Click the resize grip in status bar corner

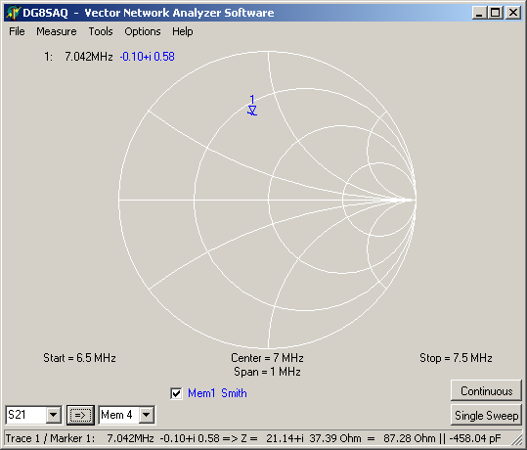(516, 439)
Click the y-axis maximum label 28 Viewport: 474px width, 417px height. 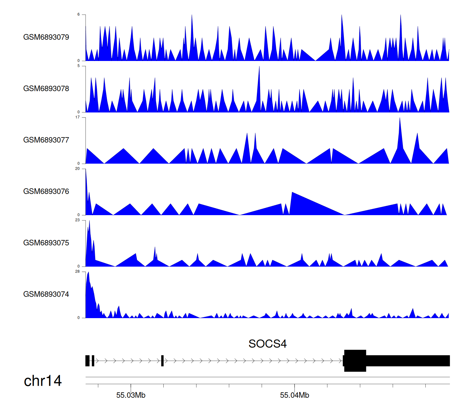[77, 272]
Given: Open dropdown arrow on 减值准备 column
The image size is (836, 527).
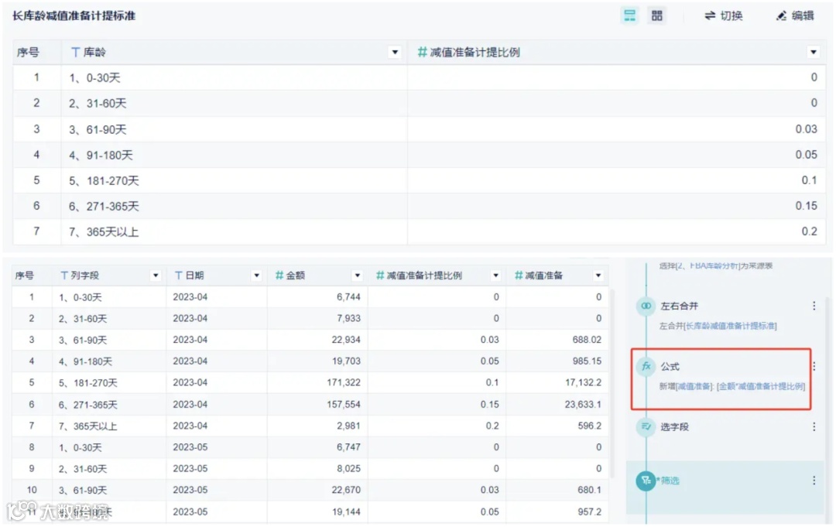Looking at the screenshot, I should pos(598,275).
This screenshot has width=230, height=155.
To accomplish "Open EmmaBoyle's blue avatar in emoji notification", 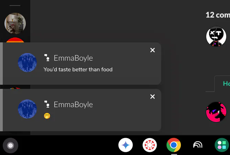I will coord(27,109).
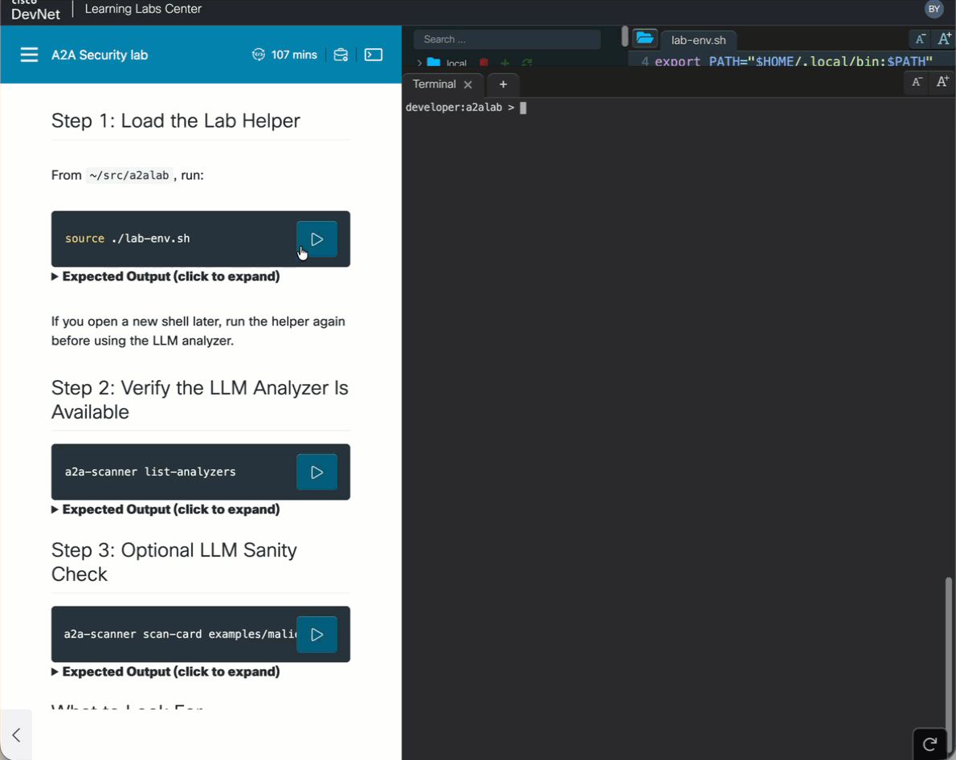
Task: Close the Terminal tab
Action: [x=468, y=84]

● ● ● ● ●

The answer must be the part of the records that opens with the line containing "Given: Open dropdown arrow on 减值准备 column" and closes with the line containing "This screenshot has width=230, height=155.", reproduced exactly, with no pictures.

Given: Open dropdown arrow on 减值准备 column
The image size is (836, 527).
Looking at the screenshot, I should pos(598,275).
This screenshot has width=230, height=155.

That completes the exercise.